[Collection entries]
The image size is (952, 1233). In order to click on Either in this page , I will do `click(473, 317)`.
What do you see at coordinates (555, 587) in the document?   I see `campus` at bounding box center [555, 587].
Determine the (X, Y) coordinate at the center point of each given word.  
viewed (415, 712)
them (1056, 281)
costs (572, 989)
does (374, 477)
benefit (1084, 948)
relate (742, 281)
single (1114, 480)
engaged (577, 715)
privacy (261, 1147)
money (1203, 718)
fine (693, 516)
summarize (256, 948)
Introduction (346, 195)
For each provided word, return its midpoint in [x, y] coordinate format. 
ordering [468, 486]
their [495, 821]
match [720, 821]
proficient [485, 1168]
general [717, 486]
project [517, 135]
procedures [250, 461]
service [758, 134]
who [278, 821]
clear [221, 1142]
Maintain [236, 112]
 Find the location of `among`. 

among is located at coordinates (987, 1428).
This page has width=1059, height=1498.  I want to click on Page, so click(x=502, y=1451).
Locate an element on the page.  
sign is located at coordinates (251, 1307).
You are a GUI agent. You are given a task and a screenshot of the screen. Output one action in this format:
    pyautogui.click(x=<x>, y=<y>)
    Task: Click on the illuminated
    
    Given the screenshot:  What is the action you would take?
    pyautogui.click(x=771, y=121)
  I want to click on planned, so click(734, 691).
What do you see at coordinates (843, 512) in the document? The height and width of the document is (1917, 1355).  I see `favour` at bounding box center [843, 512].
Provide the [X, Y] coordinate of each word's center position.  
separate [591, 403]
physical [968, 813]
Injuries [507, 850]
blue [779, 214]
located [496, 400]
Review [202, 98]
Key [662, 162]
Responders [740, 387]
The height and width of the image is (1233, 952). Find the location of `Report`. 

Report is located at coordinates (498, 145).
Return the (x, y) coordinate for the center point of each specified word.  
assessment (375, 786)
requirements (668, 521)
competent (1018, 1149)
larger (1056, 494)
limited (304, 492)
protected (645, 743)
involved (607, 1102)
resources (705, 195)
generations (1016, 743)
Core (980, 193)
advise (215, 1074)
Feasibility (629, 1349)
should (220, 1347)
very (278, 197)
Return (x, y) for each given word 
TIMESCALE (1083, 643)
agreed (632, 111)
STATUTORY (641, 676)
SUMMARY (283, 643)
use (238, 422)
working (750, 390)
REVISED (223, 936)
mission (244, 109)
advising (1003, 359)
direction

WORK REQUIRED => Reproduce the whole listing above word for word, line by line.

ANSWER TO THE TASK =>
The image size is (952, 1233). In order to click on Either in this page , I will do `click(473, 317)`.
What do you see at coordinates (555, 587) in the document?   I see `campus` at bounding box center [555, 587].
Determine the (X, Y) coordinate at the center point of each given word.  
viewed (415, 712)
them (1056, 281)
costs (572, 989)
does (374, 477)
benefit (1084, 948)
relate (742, 281)
single (1114, 480)
engaged (577, 715)
privacy (261, 1147)
money (1203, 718)
fine (693, 516)
summarize (256, 948)
Introduction (346, 195)
For each provided word, return its midpoint in [x, y] coordinate format. 
ordering [468, 486]
their [495, 821]
match [720, 821]
proficient [485, 1168]
general [717, 486]
project [517, 135]
procedures [250, 461]
service [758, 134]
who [278, 821]
clear [221, 1142]
Maintain [236, 112]
 Find the location of `among`. 

among is located at coordinates (987, 1428).
This page has width=1059, height=1498.  I want to click on Page, so click(x=502, y=1451).
Locate an element on the page.  
sign is located at coordinates (251, 1307).
You are a GUI agent. You are given a task and a screenshot of the screen. Output one action in this format:
    pyautogui.click(x=<x>, y=<y>)
    Task: Click on the illuminated
    
    Given the screenshot:  What is the action you would take?
    pyautogui.click(x=771, y=121)
  I want to click on planned, so click(734, 691).
What do you see at coordinates (843, 512) in the document? The height and width of the document is (1917, 1355).  I see `favour` at bounding box center [843, 512].
Provide the [X, Y] coordinate of each word's center position.  
separate [591, 403]
physical [968, 813]
Injuries [507, 850]
blue [779, 214]
located [496, 400]
Review [202, 98]
Key [662, 162]
Responders [740, 387]
The height and width of the image is (1233, 952). Find the location of `Report`. 

Report is located at coordinates (498, 145).
Return the (x, y) coordinate for the center point of each specified word.  
assessment (375, 786)
requirements (668, 521)
competent (1018, 1149)
larger (1056, 494)
limited (304, 492)
protected (645, 743)
involved (607, 1102)
resources (705, 195)
generations (1016, 743)
Core (980, 193)
advise (215, 1074)
Feasibility (629, 1349)
should (220, 1347)
very (278, 197)
Return (x, y) for each given word 
TIMESCALE (1083, 643)
agreed (632, 111)
STATUTORY (641, 676)
SUMMARY (283, 643)
use (238, 422)
working (750, 390)
REVISED (223, 936)
mission (244, 109)
advising (1003, 359)
direction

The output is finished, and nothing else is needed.